Instructions for the task
The records sit below. Return every line in them that holds the word "computer".

Given information
##############################
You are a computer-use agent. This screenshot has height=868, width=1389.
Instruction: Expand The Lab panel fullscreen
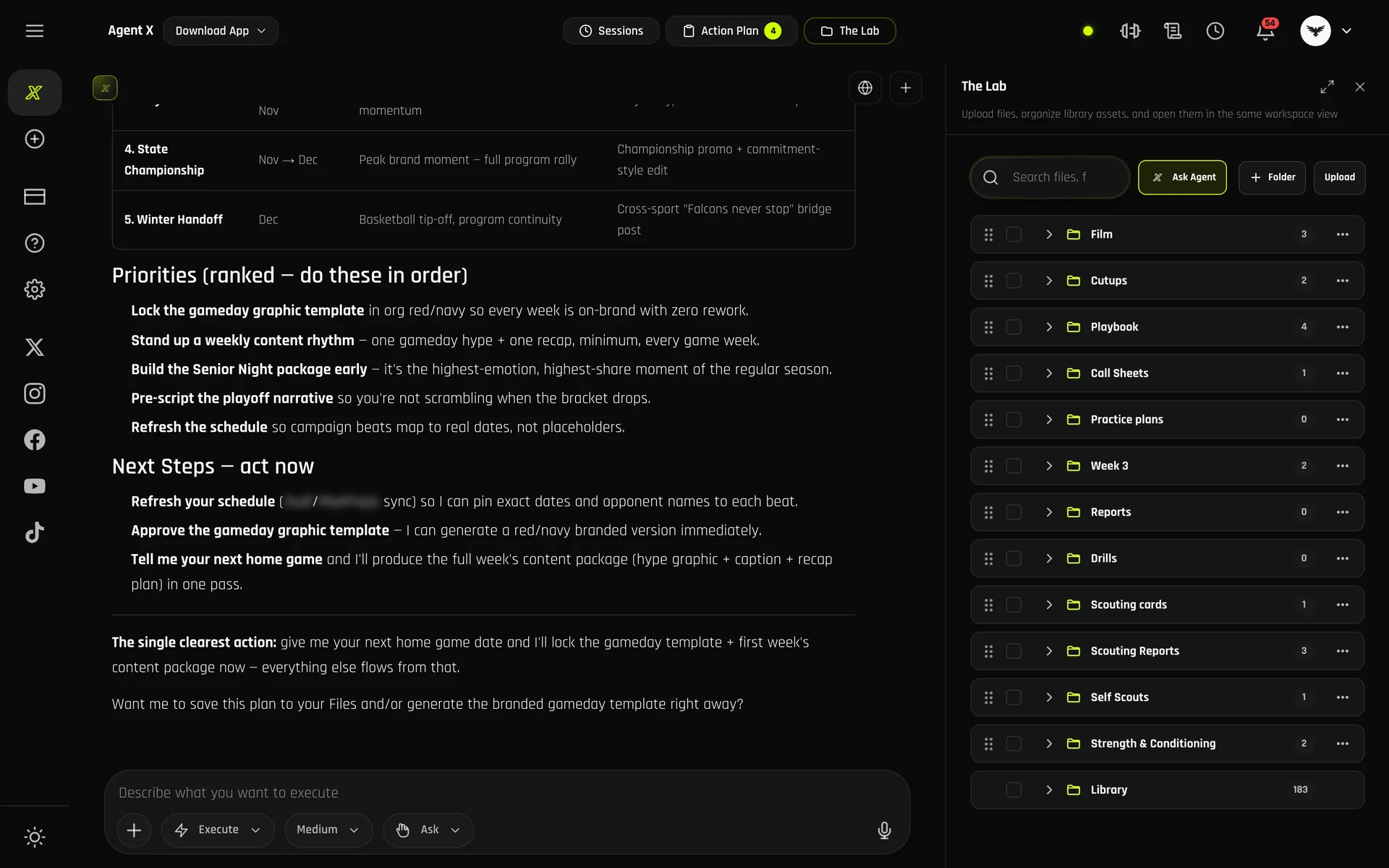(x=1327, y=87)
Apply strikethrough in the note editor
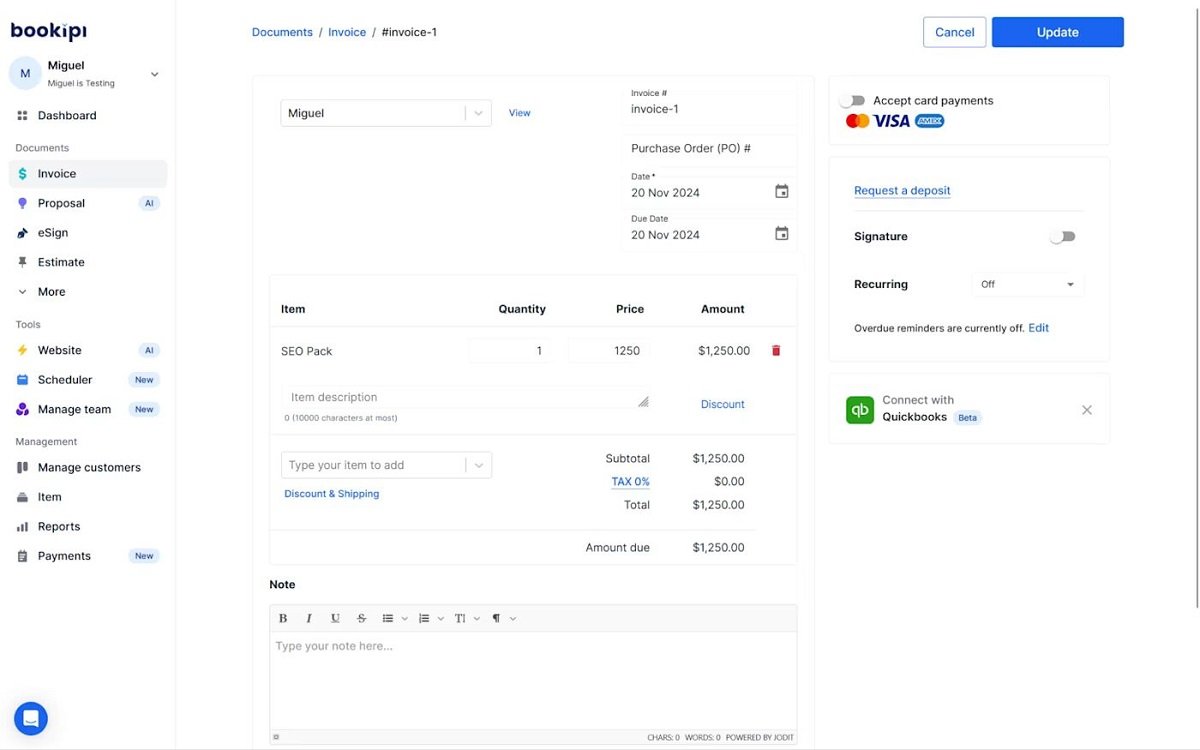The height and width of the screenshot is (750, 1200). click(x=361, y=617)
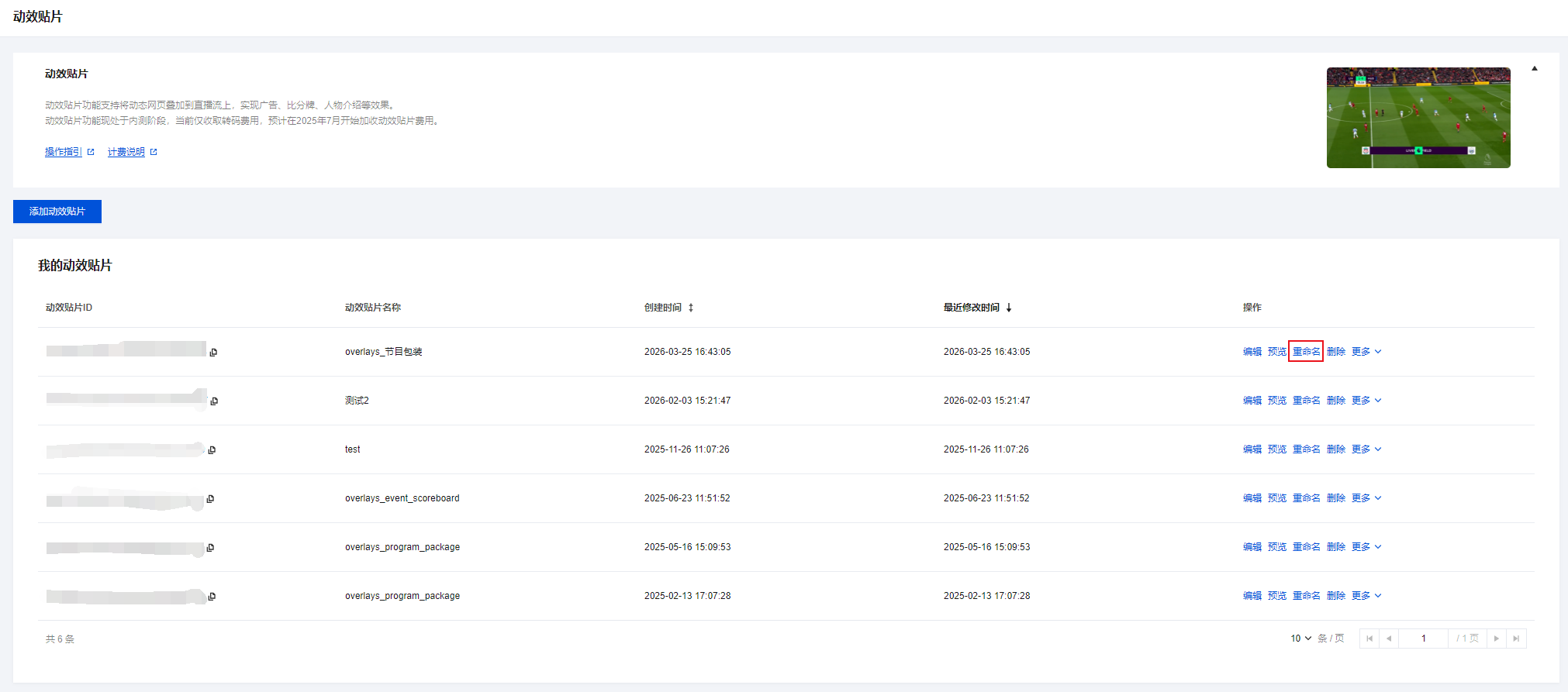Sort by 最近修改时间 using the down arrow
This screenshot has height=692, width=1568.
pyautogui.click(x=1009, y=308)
##############################
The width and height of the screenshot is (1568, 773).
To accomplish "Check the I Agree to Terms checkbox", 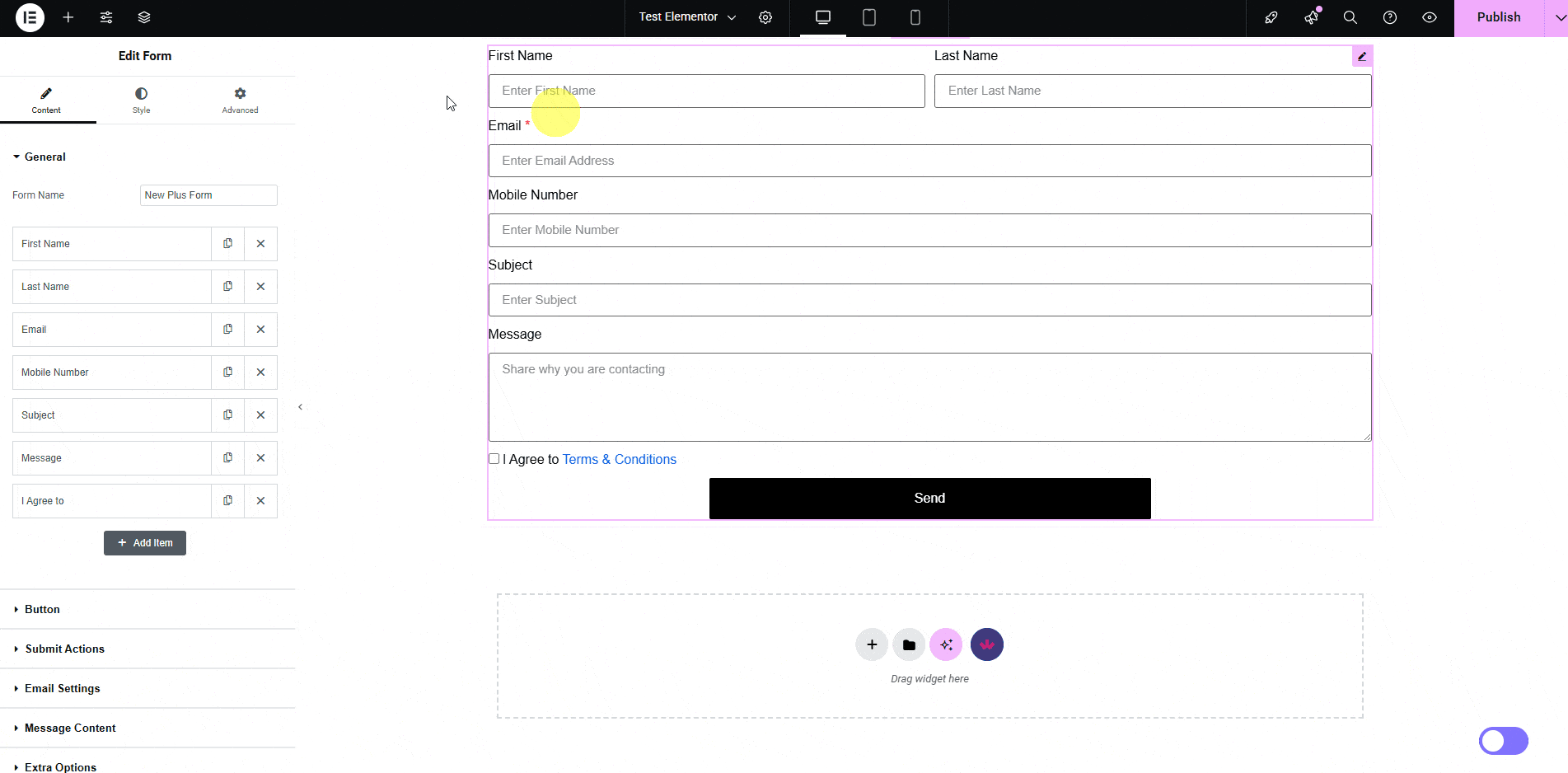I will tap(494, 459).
##############################
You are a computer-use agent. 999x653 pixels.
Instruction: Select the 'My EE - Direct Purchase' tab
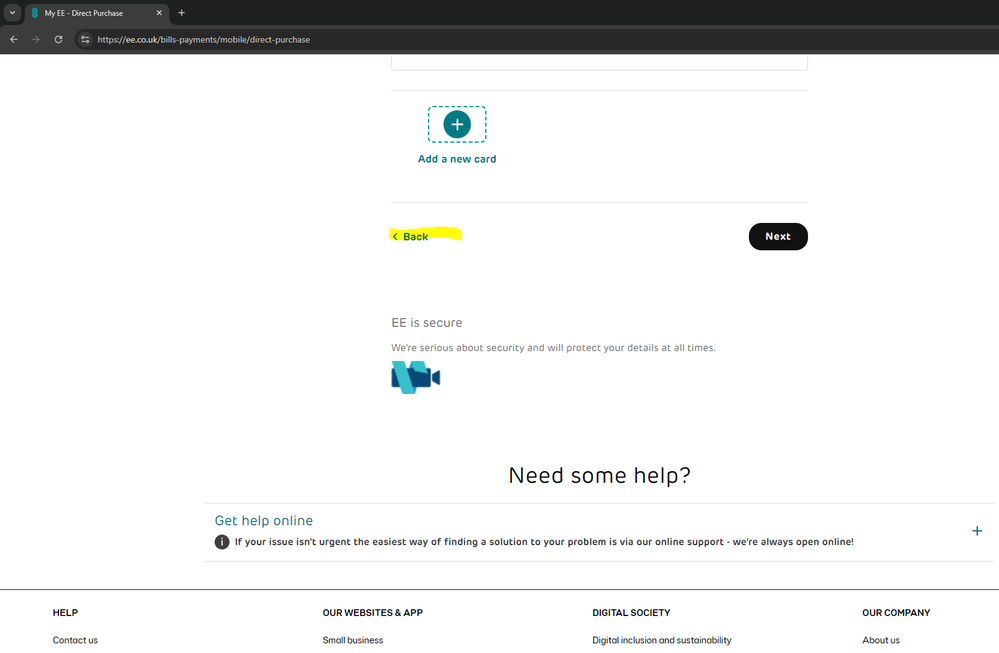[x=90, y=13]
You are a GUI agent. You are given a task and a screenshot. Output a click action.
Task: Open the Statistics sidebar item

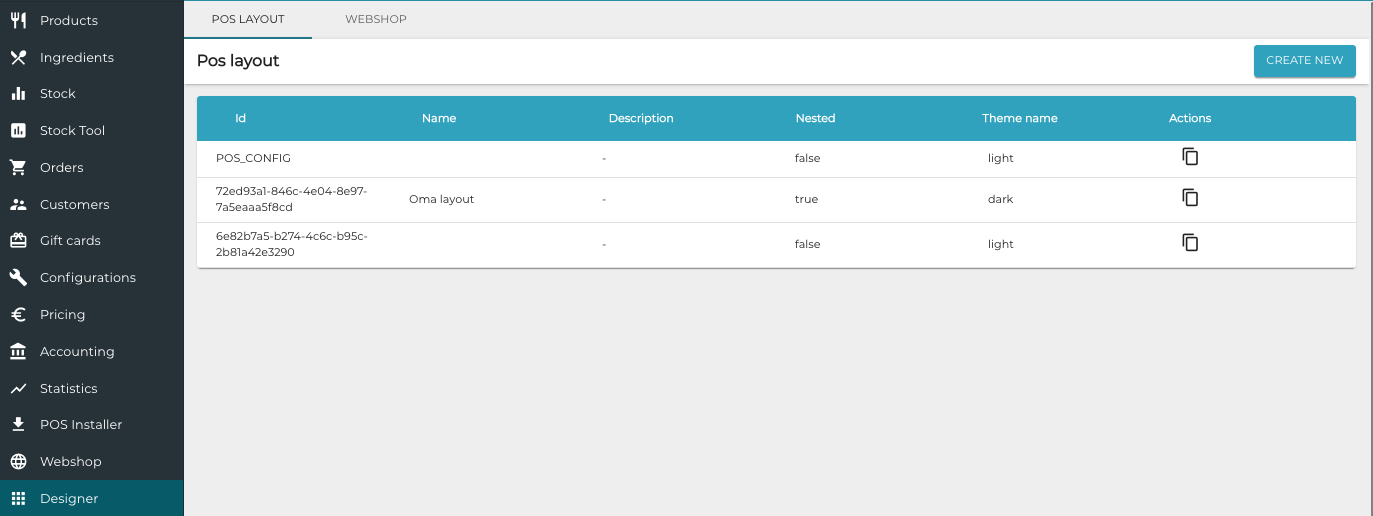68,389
##############################
Solved exercise
You are a computer-use agent. This screenshot has height=868, width=1389.
You are a computer-use agent. 999x653 pixels.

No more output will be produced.